**Material provided:**

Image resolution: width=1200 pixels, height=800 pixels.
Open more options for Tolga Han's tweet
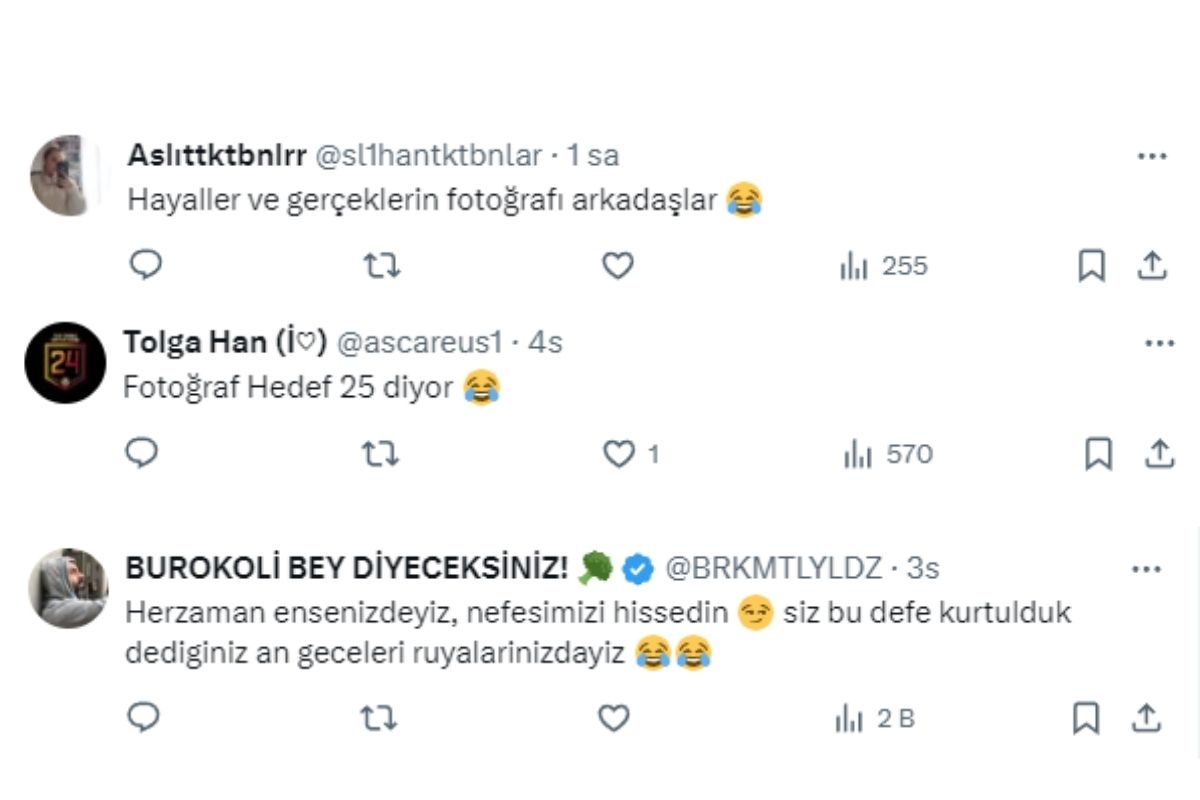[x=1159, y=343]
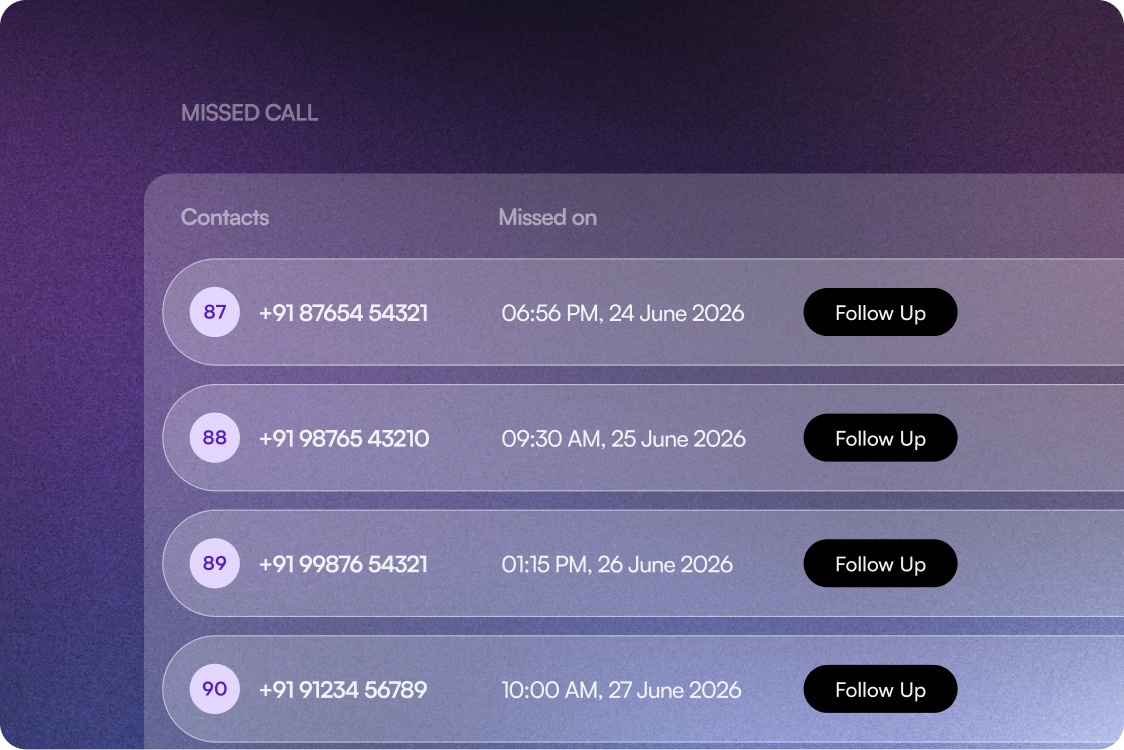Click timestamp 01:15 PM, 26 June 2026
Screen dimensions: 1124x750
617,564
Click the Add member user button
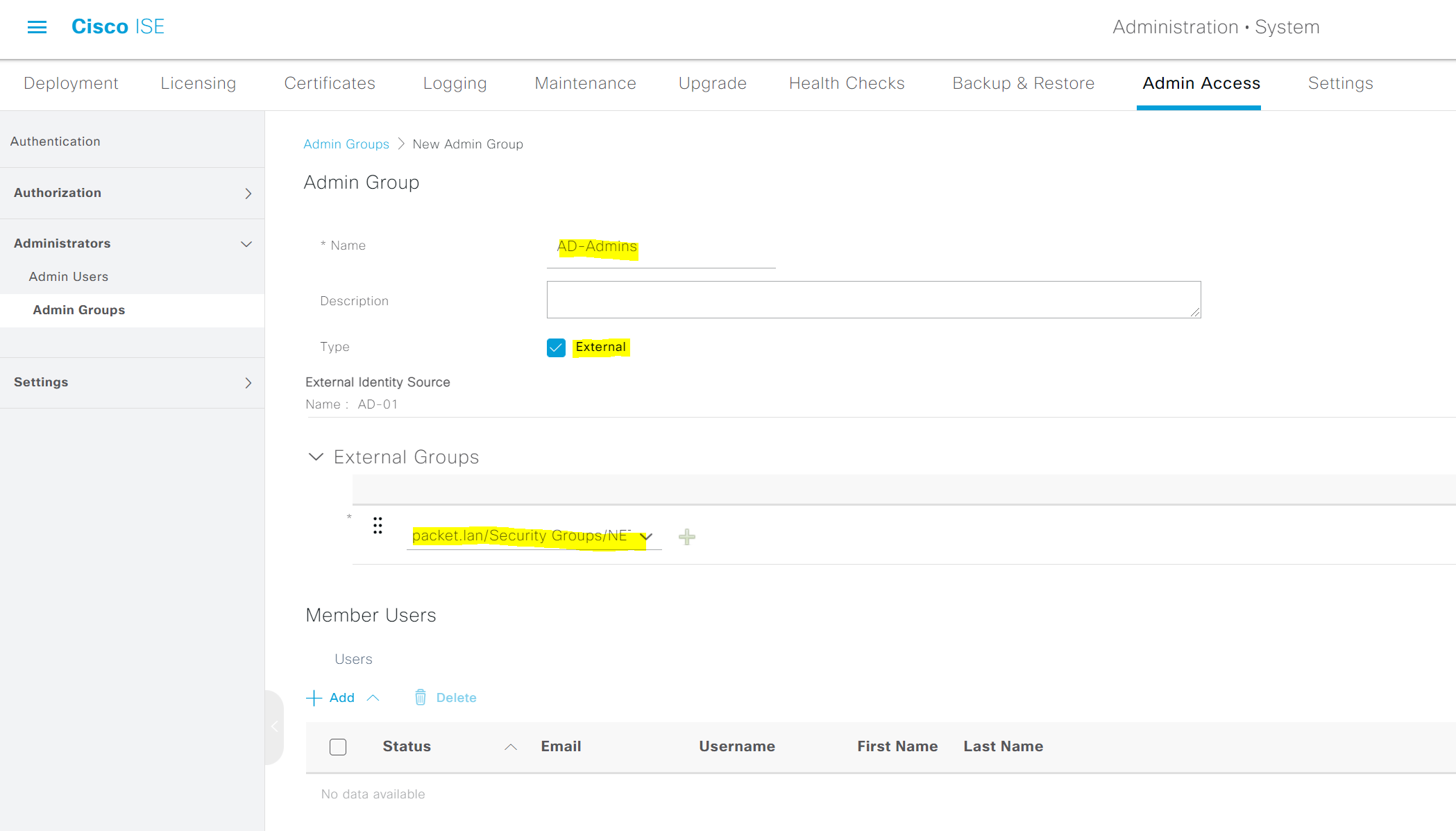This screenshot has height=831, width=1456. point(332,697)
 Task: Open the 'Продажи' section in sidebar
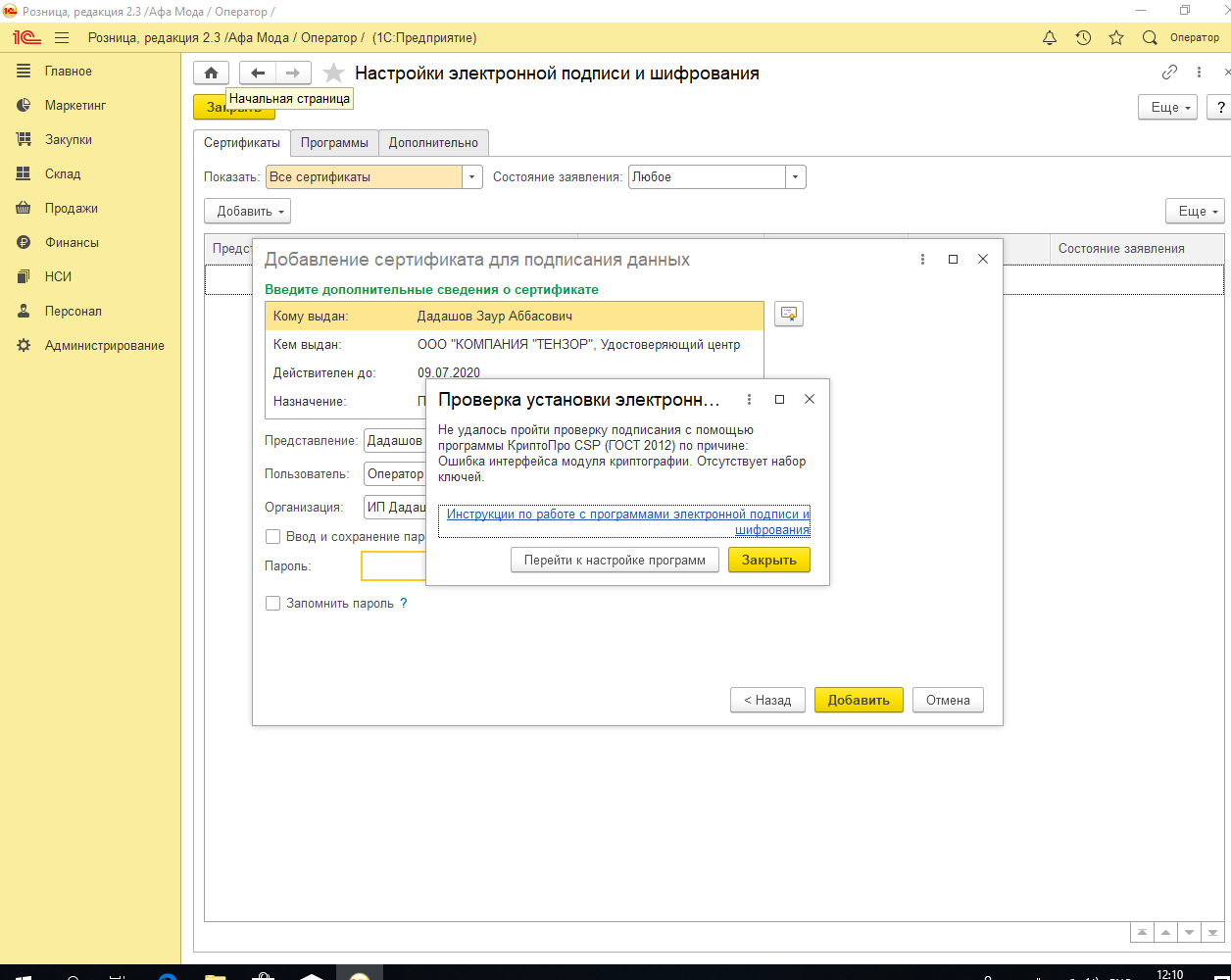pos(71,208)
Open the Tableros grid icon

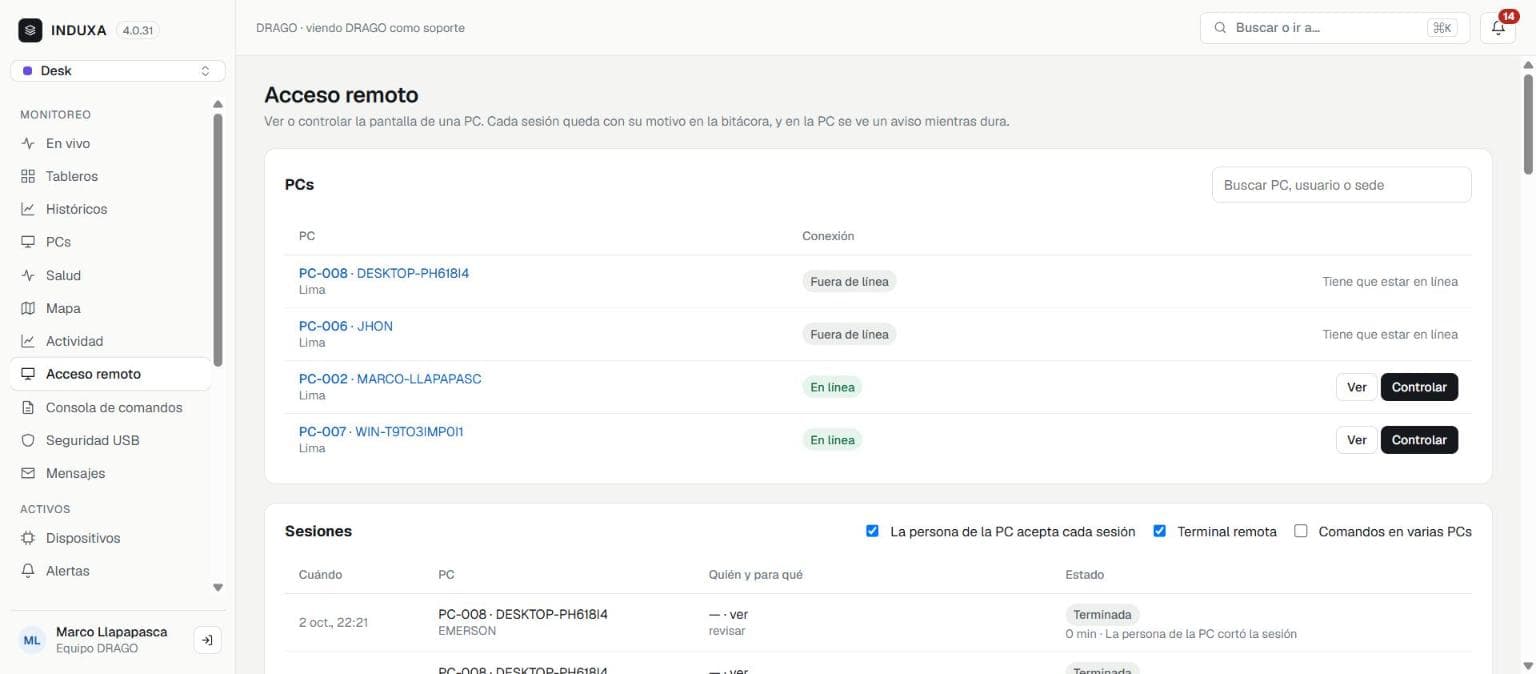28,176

**Required task:** Rewrite the data above with every "Open" changed to "Show" and nothing else altered. Leave out the pictures.

**Answer to this task:**
Image resolution: width=1200 pixels, height=800 pixels.
Show more options for Tolga Han's tweet
[x=1159, y=343]
Click timestamp 01:15 PM, 26 June 2026
Screen dimensions: 1124x750
617,564
Click the Add member user button
This screenshot has height=831, width=1456. point(332,697)
 Task: Show the 'Продажи' section in sidebar
pos(71,208)
Show the Tableros grid icon

28,176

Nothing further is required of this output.